[Start of Attachment]
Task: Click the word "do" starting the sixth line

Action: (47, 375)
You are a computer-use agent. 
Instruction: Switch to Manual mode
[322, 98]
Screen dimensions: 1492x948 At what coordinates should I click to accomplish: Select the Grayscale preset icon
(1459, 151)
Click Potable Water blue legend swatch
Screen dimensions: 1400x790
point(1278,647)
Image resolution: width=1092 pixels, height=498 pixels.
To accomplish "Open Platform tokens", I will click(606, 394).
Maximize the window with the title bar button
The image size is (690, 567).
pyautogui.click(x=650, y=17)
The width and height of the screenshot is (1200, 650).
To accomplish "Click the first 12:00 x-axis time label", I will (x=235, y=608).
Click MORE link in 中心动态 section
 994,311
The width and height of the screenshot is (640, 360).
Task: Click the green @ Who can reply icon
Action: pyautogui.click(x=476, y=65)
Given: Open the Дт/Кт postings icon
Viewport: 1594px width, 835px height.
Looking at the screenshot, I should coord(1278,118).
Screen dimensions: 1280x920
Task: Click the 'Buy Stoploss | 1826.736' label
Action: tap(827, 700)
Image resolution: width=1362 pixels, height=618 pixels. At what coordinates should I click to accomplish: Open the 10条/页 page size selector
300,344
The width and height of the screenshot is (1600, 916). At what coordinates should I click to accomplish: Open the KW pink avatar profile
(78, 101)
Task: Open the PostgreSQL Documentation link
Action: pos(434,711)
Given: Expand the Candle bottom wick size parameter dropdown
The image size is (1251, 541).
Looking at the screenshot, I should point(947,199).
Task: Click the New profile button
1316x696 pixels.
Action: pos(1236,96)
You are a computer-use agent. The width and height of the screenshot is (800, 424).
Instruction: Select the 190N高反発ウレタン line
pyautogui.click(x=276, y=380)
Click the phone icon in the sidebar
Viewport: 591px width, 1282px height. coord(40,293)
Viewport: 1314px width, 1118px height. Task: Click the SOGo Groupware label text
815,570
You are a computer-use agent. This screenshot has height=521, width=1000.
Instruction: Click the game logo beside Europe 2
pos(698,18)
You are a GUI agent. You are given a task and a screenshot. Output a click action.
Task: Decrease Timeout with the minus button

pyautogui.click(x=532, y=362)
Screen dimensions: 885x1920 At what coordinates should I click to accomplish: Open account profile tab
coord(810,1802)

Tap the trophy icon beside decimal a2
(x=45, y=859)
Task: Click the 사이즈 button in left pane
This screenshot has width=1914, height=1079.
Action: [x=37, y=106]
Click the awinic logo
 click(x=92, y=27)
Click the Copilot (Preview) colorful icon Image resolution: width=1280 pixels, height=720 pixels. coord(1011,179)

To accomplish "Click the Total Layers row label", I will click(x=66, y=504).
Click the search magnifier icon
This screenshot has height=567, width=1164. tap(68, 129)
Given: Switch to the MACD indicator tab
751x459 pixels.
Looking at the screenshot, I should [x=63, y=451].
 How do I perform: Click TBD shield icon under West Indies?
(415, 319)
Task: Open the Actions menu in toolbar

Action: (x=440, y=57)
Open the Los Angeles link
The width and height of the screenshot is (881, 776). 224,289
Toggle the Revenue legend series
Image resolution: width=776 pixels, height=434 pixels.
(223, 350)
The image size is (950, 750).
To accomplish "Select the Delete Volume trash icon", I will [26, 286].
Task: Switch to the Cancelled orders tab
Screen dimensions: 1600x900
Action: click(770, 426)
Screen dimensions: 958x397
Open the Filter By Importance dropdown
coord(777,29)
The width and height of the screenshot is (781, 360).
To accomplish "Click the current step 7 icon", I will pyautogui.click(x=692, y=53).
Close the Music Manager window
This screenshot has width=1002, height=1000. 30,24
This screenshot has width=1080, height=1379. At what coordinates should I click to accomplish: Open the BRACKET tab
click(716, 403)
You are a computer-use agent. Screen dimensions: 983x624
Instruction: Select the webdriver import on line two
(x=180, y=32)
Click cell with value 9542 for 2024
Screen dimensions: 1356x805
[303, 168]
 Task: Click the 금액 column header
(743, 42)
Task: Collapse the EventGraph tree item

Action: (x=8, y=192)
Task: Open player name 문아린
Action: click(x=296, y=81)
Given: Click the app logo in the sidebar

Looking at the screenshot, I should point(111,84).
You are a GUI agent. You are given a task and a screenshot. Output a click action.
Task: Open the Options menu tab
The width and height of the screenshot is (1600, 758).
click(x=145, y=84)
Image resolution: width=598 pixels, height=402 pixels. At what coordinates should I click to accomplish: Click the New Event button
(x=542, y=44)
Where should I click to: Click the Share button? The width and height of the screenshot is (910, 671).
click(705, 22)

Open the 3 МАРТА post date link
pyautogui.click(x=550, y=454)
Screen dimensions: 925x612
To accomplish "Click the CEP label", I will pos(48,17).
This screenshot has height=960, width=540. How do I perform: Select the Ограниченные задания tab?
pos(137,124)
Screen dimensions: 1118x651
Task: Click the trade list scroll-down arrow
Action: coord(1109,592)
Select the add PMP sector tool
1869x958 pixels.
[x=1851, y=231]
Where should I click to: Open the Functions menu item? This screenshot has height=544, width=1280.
[End of Attachment]
§ **Task directions**: Go through the records above and repeat each one exactly.

§ **Completed task**:
Task: Click the word "do" starting the sixth line

Action: (47, 375)
You are a computer-use agent. 
Instruction: Switch to Manual mode
[322, 98]
Screen dimensions: 1492x948 At what coordinates should I click to accomplish: Select the Grayscale preset icon
(1459, 151)
Click Potable Water blue legend swatch
Screen dimensions: 1400x790
point(1278,647)
Image resolution: width=1092 pixels, height=498 pixels.
To accomplish "Open Platform tokens", I will click(606, 394).
Maximize the window with the title bar button
The image size is (690, 567).
pyautogui.click(x=650, y=17)
The width and height of the screenshot is (1200, 650).
To accomplish "Click the first 12:00 x-axis time label", I will (x=235, y=608).
Click MORE link in 中心动态 section
 994,311
The width and height of the screenshot is (640, 360).
Task: Click the green @ Who can reply icon
Action: pyautogui.click(x=476, y=65)
Given: Open the Дт/Кт postings icon
Viewport: 1594px width, 835px height.
Looking at the screenshot, I should coord(1278,118).
Screen dimensions: 1280x920
Task: Click the 'Buy Stoploss | 1826.736' label
Action: tap(827, 700)
Image resolution: width=1362 pixels, height=618 pixels. At what coordinates should I click to accomplish: Open the 10条/页 page size selector
300,344
The width and height of the screenshot is (1600, 916). At what coordinates should I click to accomplish: Open the KW pink avatar profile
(78, 101)
Task: Open the PostgreSQL Documentation link
Action: pos(434,711)
Given: Expand the Candle bottom wick size parameter dropdown
The image size is (1251, 541).
Looking at the screenshot, I should point(947,199).
Task: Click the New profile button
1316x696 pixels.
Action: pos(1236,96)
You are a computer-use agent. The width and height of the screenshot is (800, 424).
Instruction: Select the 190N高反発ウレタン line
pyautogui.click(x=276, y=380)
Click the phone icon in the sidebar
Viewport: 591px width, 1282px height. coord(40,293)
Viewport: 1314px width, 1118px height. Task: Click the SOGo Groupware label text
815,570
You are a computer-use agent. This screenshot has height=521, width=1000.
Instruction: Click the game logo beside Europe 2
pos(698,18)
You are a GUI agent. You are given a task and a screenshot. Output a click action.
Task: Decrease Timeout with the minus button

pyautogui.click(x=532, y=362)
Screen dimensions: 885x1920 At what coordinates should I click to accomplish: Open account profile tab
coord(810,1802)

Tap the trophy icon beside decimal a2
(x=45, y=859)
Task: Click the 사이즈 button in left pane
This screenshot has width=1914, height=1079.
Action: [x=37, y=106]
Click the awinic logo
 click(x=92, y=27)
Click the Copilot (Preview) colorful icon Image resolution: width=1280 pixels, height=720 pixels. coord(1011,179)

To accomplish "Click the Total Layers row label", I will click(x=66, y=504).
Click the search magnifier icon
This screenshot has height=567, width=1164. tap(68, 129)
Given: Switch to the MACD indicator tab
751x459 pixels.
Looking at the screenshot, I should [x=63, y=451].
 How do I perform: Click TBD shield icon under West Indies?
(415, 319)
Task: Open the Actions menu in toolbar

Action: (x=440, y=57)
Open the Los Angeles link
The width and height of the screenshot is (881, 776). 224,289
Toggle the Revenue legend series
Image resolution: width=776 pixels, height=434 pixels.
(223, 350)
The image size is (950, 750).
To accomplish "Select the Delete Volume trash icon", I will [26, 286].
Task: Switch to the Cancelled orders tab
Screen dimensions: 1600x900
Action: click(770, 426)
Screen dimensions: 958x397
Open the Filter By Importance dropdown
coord(777,29)
The width and height of the screenshot is (781, 360).
To accomplish "Click the current step 7 icon", I will pyautogui.click(x=692, y=53).
Close the Music Manager window
This screenshot has width=1002, height=1000. 30,24
This screenshot has width=1080, height=1379. At what coordinates should I click to accomplish: Open the BRACKET tab
click(716, 403)
You are a computer-use agent. Screen dimensions: 983x624
Instruction: Select the webdriver import on line two
(x=180, y=32)
Click cell with value 9542 for 2024
Screen dimensions: 1356x805
[303, 168]
 Task: Click the 금액 column header
(743, 42)
Task: Collapse the EventGraph tree item

Action: (x=8, y=192)
Task: Open player name 문아린
Action: click(x=296, y=81)
Given: Click the app logo in the sidebar

Looking at the screenshot, I should point(111,84).
You are a GUI agent. You are given a task and a screenshot. Output a click action.
Task: Open the Options menu tab
The width and height of the screenshot is (1600, 758).
click(x=145, y=84)
Image resolution: width=598 pixels, height=402 pixels. At what coordinates should I click to accomplish: Click the New Event button
(x=542, y=44)
Where should I click to: Click the Share button? The width and height of the screenshot is (910, 671).
click(705, 22)

Open the 3 МАРТА post date link
pyautogui.click(x=550, y=454)
Screen dimensions: 925x612
To accomplish "Click the CEP label", I will pos(48,17).
This screenshot has height=960, width=540. How do I perform: Select the Ограниченные задания tab?
pos(137,124)
Screen dimensions: 1118x651
Task: Click the trade list scroll-down arrow
Action: coord(1109,592)
Select the add PMP sector tool
1869x958 pixels.
[x=1851, y=231]
Where should I click to: Open the Functions menu item? This screenshot has height=544, width=1280.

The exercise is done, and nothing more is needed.